In modern industry, the participants of a manufacturing task usually work in a collaborative mode, which substantially increases productivity [1]. The individual decisions of the participants contribute to changes in state variables within the industrial process, which in turn affect their own task performance. To address this decision-making process, a dynamic model of the given collaborative task is established to represent the interaction and communication between the participants [2]. Within these collaborative tasks, each participant naturally makes individual decision to optimize their own task performance, if no decision is made by the regulator. However, the optimal decisions for the overall optimal task performance usually conflict with these individual decisions according to the Nash Equilibrium [3]. Furthermore, the participants might even make individual decisions with a certain bias and fail to optimize their individual benefits due to a lack of professional experience. Therefore, an essential responsibility for regulators is to optimize the overall task performance rather than any individual’s performance, which creates production planning problems in a collaborative mode.

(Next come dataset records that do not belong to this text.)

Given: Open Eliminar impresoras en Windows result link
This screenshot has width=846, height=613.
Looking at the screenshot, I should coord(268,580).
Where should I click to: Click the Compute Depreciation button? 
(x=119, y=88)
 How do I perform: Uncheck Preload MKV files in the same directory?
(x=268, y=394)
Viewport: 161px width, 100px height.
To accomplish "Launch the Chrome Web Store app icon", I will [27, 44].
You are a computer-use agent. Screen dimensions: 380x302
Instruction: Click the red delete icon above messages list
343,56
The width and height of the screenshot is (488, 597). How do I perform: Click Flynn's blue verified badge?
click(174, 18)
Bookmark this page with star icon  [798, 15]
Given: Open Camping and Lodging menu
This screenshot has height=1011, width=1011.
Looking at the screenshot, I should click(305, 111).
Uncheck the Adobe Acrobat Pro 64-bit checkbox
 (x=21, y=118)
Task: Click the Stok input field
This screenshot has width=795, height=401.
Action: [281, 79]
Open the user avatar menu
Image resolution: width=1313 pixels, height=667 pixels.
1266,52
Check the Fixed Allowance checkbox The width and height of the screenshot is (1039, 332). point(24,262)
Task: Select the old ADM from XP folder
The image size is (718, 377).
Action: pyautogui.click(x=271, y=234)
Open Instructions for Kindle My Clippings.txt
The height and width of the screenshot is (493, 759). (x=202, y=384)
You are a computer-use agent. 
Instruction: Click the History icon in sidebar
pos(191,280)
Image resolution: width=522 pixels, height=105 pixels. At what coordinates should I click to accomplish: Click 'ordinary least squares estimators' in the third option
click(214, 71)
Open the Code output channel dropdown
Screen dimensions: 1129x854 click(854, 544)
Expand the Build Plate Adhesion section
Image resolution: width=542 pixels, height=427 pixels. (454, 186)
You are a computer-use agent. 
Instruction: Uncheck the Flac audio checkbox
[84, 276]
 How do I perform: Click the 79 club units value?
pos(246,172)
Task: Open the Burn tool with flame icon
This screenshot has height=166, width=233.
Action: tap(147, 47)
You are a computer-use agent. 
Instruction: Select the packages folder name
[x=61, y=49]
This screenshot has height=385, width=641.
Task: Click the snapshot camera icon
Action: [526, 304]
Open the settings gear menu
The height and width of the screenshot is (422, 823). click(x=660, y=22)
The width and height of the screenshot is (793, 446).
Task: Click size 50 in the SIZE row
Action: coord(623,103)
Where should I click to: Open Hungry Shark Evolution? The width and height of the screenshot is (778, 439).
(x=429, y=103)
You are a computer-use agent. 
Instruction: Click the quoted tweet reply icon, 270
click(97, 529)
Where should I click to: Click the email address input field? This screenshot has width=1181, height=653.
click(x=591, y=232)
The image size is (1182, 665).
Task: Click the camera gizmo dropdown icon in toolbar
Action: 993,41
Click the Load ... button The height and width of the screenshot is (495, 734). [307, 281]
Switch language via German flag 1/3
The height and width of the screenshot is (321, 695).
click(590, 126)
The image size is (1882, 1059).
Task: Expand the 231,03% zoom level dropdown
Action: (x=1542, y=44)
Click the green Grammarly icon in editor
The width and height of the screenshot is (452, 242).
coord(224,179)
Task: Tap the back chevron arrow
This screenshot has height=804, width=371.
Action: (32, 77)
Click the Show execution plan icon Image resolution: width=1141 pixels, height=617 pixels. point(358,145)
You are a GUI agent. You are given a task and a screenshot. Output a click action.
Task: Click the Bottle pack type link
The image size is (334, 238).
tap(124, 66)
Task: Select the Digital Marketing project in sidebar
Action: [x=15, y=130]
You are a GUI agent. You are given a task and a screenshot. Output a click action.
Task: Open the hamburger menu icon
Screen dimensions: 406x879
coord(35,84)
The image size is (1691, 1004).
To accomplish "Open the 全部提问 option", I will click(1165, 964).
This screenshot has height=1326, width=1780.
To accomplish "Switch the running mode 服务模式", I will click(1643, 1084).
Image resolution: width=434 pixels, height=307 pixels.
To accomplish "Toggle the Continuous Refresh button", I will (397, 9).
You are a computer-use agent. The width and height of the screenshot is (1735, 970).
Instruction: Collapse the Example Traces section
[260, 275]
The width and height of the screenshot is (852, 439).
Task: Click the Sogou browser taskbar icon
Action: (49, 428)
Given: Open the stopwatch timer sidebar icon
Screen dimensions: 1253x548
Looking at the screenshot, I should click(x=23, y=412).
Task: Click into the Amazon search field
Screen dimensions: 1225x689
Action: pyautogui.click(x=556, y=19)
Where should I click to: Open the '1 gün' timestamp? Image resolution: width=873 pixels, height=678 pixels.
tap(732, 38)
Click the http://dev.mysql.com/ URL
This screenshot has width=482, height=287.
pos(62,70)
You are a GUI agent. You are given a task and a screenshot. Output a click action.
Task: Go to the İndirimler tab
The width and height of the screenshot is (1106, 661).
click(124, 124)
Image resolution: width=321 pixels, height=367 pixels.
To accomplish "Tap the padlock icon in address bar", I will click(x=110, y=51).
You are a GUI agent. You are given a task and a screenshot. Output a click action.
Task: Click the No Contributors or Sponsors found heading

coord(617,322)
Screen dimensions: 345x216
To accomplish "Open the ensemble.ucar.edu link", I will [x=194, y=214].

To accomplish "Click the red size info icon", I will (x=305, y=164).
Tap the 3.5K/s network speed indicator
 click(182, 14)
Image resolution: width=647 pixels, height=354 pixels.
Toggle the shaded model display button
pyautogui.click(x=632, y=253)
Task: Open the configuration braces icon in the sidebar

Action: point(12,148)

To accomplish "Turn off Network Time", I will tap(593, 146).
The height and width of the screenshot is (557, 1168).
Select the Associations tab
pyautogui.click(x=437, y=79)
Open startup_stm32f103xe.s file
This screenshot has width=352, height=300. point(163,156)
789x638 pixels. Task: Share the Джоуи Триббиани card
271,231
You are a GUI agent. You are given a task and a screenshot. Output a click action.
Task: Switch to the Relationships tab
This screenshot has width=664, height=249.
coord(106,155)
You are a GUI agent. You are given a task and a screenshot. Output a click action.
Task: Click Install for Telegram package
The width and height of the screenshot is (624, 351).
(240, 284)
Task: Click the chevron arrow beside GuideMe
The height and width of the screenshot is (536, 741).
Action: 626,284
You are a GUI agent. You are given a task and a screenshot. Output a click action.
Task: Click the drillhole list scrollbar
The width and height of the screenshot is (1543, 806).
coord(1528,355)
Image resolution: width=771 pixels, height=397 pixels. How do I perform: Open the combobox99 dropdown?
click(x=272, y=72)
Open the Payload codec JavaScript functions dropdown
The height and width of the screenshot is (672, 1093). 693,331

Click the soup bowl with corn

The class of production planning problems aims at making appropriate decisions for an industrial manufacturing process to optimize the performance of certain tasks and yield various practical benefits, such as maximum net profits [4,5,6], fuzzy multiple objectives [7,8,9], economic production quantity [10] and optimal emission policy [11,12]; see [13,14,15,16,17] for detailed overviews of production planning problems. Most existing production planning methods assume that all information within their problem formulations are known as a priori. Nevertheless, this paper focuses on the production planning problems in collaborative tasks, which contain private information regarding participants that might be unknown to the regulator. In this sense, the regulator cannot obtain the full scope of accurate market information to make optimal decisions for participants, which is an obstacle to making reliable decisions.

To accurately estimate the parameter values of unknown private information, the data-driven technique of machine learning is considered in this paper, which is a collection of approaches for making inferences based upon historical data [18]. This approach extracts useful information from a realistic data set to tune the weighting parameters of a trained model, meaning that this model asymptotically returns desired information to the users [19]. This advantage unlocks intelligent solutions to certain design problems that can hardly be characterized using classical methods due to their complexity and fuzziness [20]. Numerous machine learning procedures have been proposed in different research areas, such as image classification [21,22], data classification and clustering [23,24,25], system identification [26], natural language processing [27], autonomous driving [28] and fault diagnosis [29,30]. Most of these state-of-the-art machine learning approaches are designed for classification tasks with various data types, such as images, audio and video. However, this paper addresses a parameter estimation task by solving a regression problem based on the recorded biased individual decisions, and a “gradient descent”-based machine learning pipeline is proposed to fulfill this task in an efficient manner.

The technique of MPC is employed in this paper to solve the specific production planning problem based on the estimated parameter values. We generally exploit the model and current state information to predict future information so that an appropriate decision is made to optimize the overall task performance over a future time period, which is computationally efficient [31]. Because of this key feature, various MPC methods have been implemented to improve the task performance of broad applications, such as sludge processes [32], micro-grid [33] and power electronics [34]; see [35,36,37] for more details about MPC. Although some existing works in the literature—e.g., [38,39,40]—handle the production planning problem with uncertain variables, their problem formulations were different from that discussed in this paper with disembedded machine learning or MPC methods. Moreover, this machine learning-based MPC method is capable of extracting the target information from a complex but real historical data set and carrying out the estimation procedure in an off-line fashion. It outperforms other on-line learning based MPC methods—e.g., [41,42,43,44]—in terms of its small computation load.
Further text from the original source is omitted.